There seems to be a jump in opinion to always assume that people who are starving aren't working -- while in fact we probably have the largest problem amongst the working poor. They don't get the foodstamps, WIC, or AFDC. Latest stats for California show that only 45% of the people who need foodstamps actually make it into the program.
Reb, I agree we can't assume that the hungry or homeless are simply lazy. Indeed, in my opinion, most are the victims of poor decisions rather than a reluctance to work. They have more kids than they can feed, they think a TV is more important than an education, and too many honestly believe the weekends were invented to get drunk or high. Social welfare, however, at least in its current incarnation, simply reinforces and perpetuates those bad decisions, not just in the present generation but throughout succeeding generations. We've built a structure wherein those 55 percent of people who need food stamps and can't get them don't even consider the role their own decisions have played in their lives. Instead, they blame the government for not giving them that to which they feel they are entitled.

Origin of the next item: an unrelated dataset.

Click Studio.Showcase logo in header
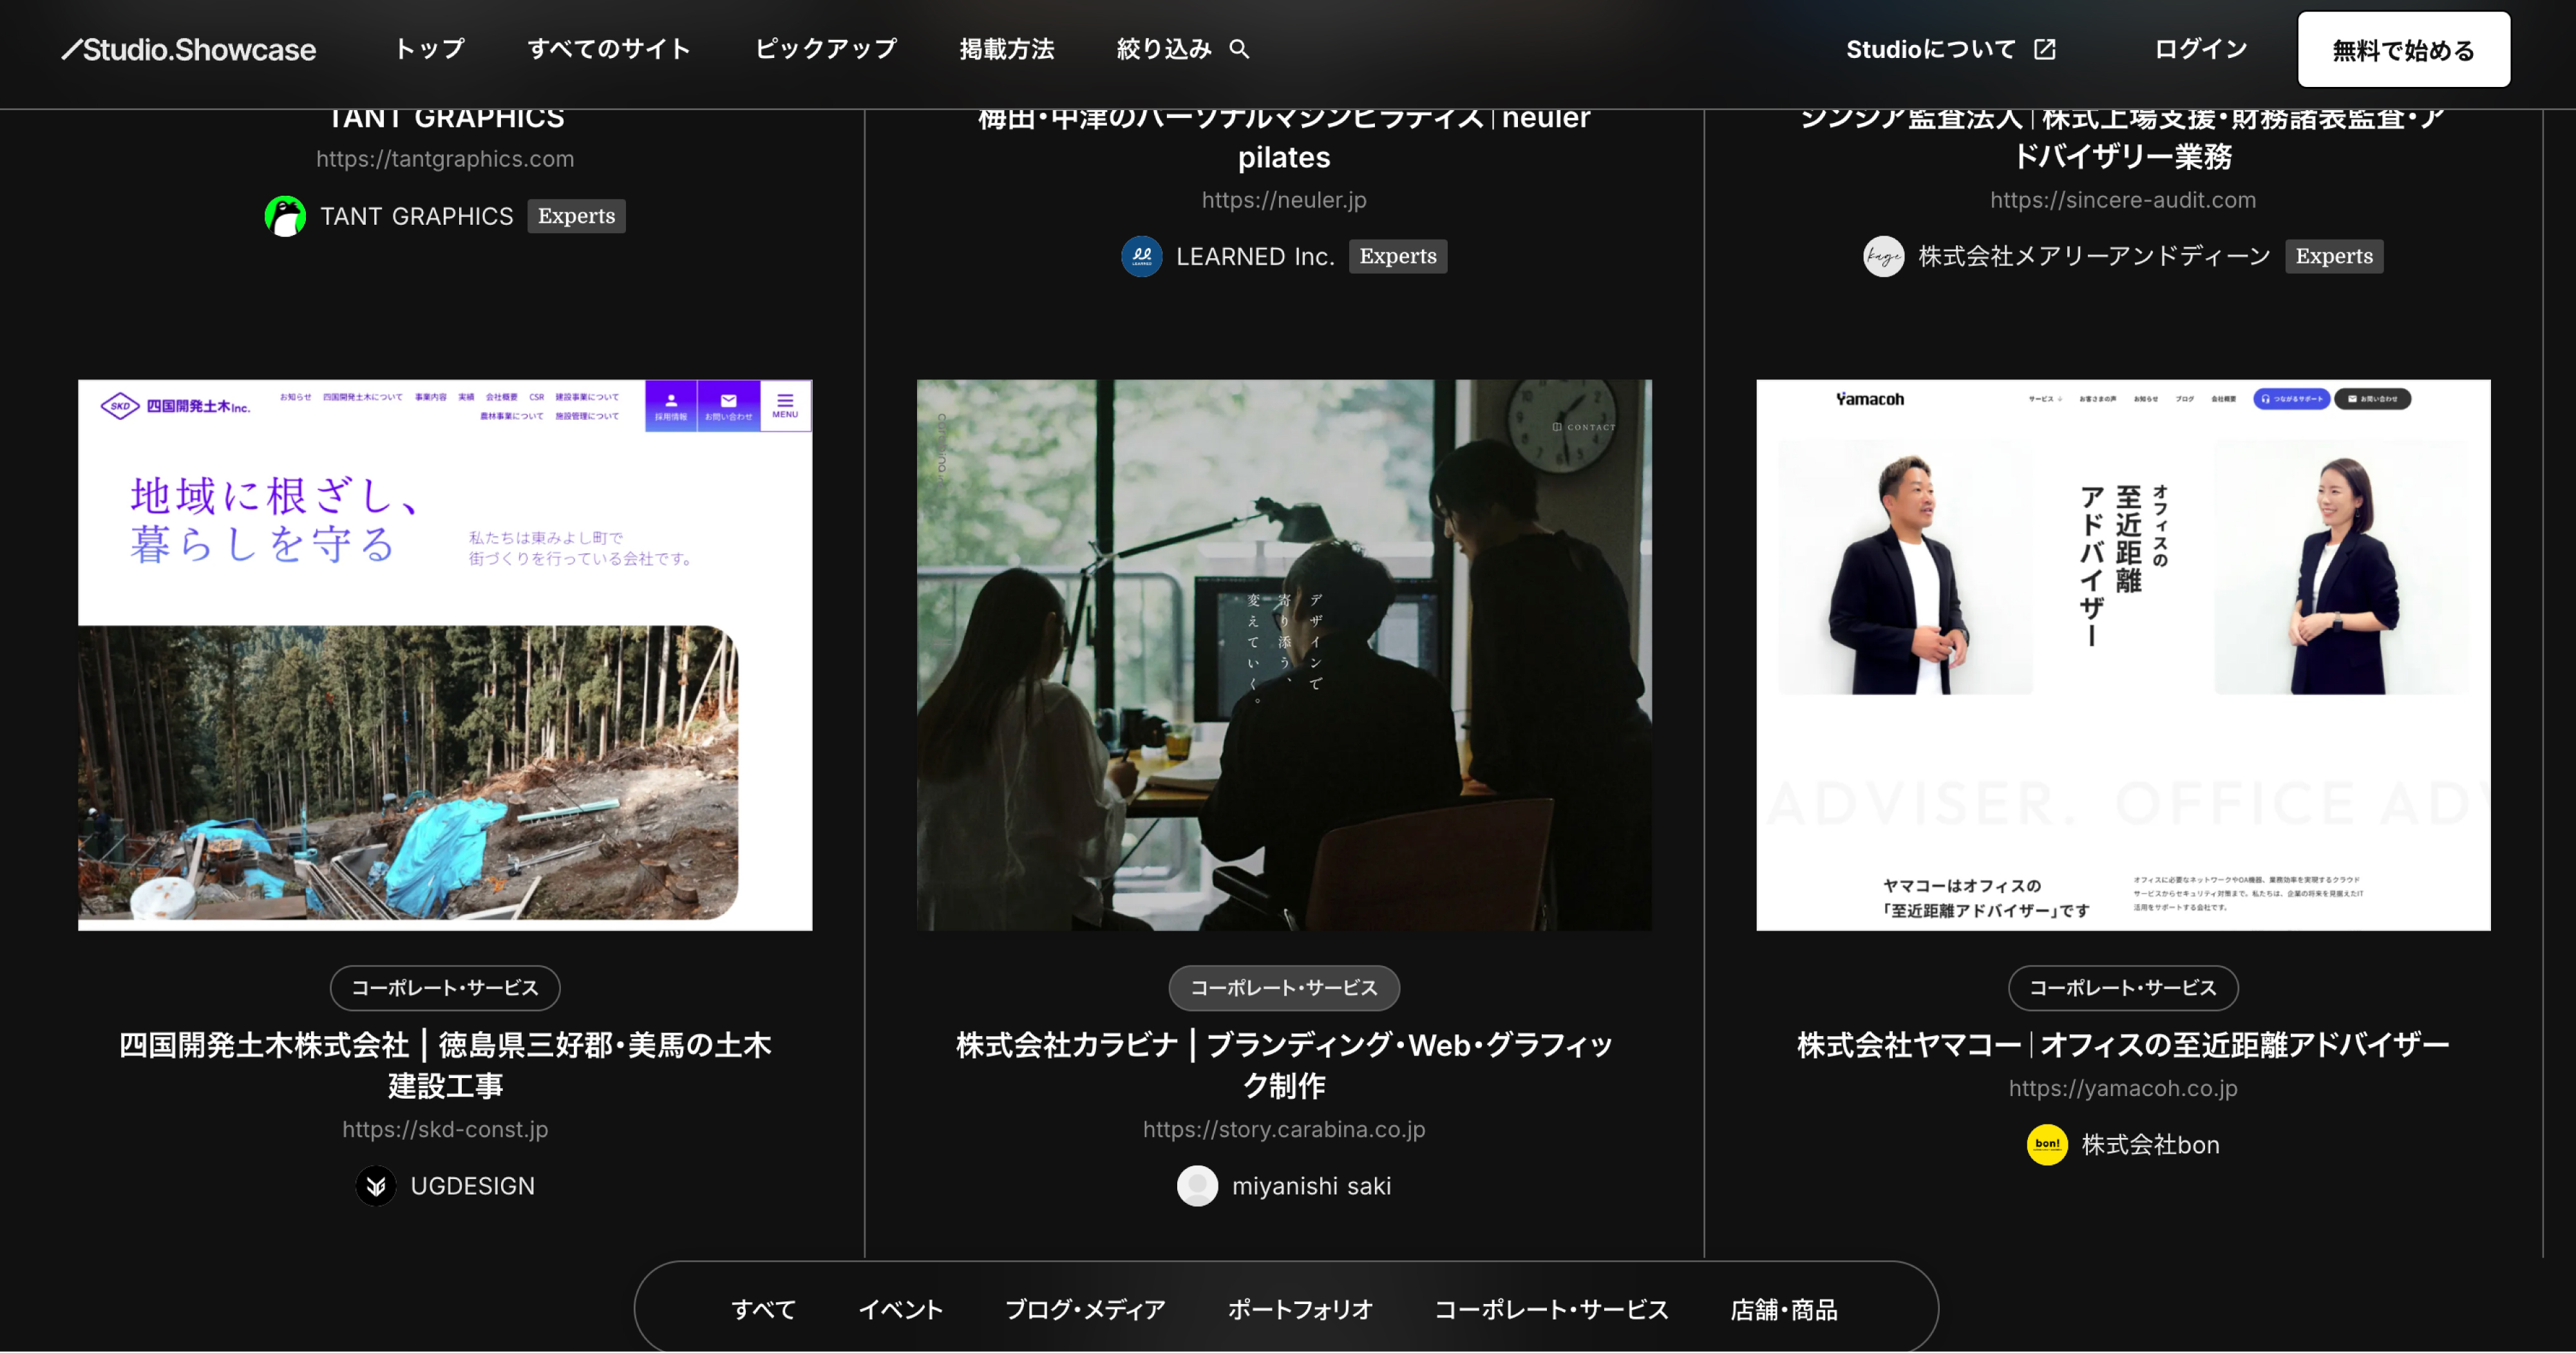This screenshot has width=2576, height=1353. tap(189, 49)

True story: L is disabled and lives on $650 a month Social Security, supplemented by about $50 in food stamps. When his television set blew up last year, he couldn't come up with enough money to buy a new one, but he could swing fifty bucks to rent one. One year and six hundred dollars later, he owned a 19 inch set anyone could buy at Wal-Mart for about $150.
I don't know what the right answer is, but I'm convinced that simply giving people money and food is the wrong one. I don't believe we can make people's decisions for them. Yet, if we are to give them the freedom to make their own decisions, we must also let them face the consequences of those decisions. That, coupled with more affirmative guidance, is the first step to education.
What of Seniors living on Social Security who spend most of the money they get on medicine -- they can't qualify for other assistance because they're getting too much from SS.
The real question is in the first seven words, Reb. What of Seniors living on Social Security?
Social Security was designed to be a supplement to retirement, not a replacement for planning. Unfortunately, it seems to have conditioned an entire generation into thinking they no longer have to plan for their own future. Worse, I think it has conditioned another generation into abrogating their responsibility to their parents and grandparents. The extended family has pretty much gone the way of tyrannous rex, and society is the poorer for its demise.
Seniors living on SS have a whole lifetime of the same mistake made by L when he thought only in the short term about this month's need for television. As long as society continues to PAY people for making such mistakes, they'll continue to make the same or similar mistakes.
Again, I don't know the right answer. I'm just convinced we haven't found it yet and should keep looking. If Brad is right and morality depends on ignoring the benefits received, we should stop taking the easy ways out that simply makes us all feel good about ourselves without really solving any of the problems. Love thy neighbor is damn good advice, but tough love has to remain part of the recipe, too. Mistakes only serve a purpose when we allow people to learn from them and grow beyond them.